**What you should do:** The records appear below. Set down exactly each line from the one that contains "Screen dimensions: 971x700" through the last, both included.

**Data for this task:**
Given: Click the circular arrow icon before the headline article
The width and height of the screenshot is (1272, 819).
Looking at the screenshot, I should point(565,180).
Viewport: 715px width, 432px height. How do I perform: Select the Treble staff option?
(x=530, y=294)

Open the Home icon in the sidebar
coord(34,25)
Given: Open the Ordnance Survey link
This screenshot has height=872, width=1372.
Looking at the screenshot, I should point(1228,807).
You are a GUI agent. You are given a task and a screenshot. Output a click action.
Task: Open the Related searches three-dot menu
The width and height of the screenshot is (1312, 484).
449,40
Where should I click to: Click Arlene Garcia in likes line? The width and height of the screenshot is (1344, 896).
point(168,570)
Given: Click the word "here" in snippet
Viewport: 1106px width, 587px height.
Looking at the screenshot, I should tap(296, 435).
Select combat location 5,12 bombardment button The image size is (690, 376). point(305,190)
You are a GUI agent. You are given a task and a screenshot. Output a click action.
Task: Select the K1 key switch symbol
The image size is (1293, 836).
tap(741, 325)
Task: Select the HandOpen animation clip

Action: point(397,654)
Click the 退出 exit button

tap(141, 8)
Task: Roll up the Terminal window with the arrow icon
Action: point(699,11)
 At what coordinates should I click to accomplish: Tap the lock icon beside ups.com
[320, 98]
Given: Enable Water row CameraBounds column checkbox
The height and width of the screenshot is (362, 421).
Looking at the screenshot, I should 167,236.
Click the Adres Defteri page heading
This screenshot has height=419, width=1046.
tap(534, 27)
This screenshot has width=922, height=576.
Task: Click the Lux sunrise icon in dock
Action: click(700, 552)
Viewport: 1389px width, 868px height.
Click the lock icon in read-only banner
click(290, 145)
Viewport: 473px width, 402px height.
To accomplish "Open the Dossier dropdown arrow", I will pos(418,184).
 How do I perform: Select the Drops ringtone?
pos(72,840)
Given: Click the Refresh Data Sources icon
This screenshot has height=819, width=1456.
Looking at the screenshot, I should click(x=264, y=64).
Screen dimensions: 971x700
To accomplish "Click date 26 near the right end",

**Answer area:**
Screen dimensions: 971x700
To accomplish "Click date 26 near the right end",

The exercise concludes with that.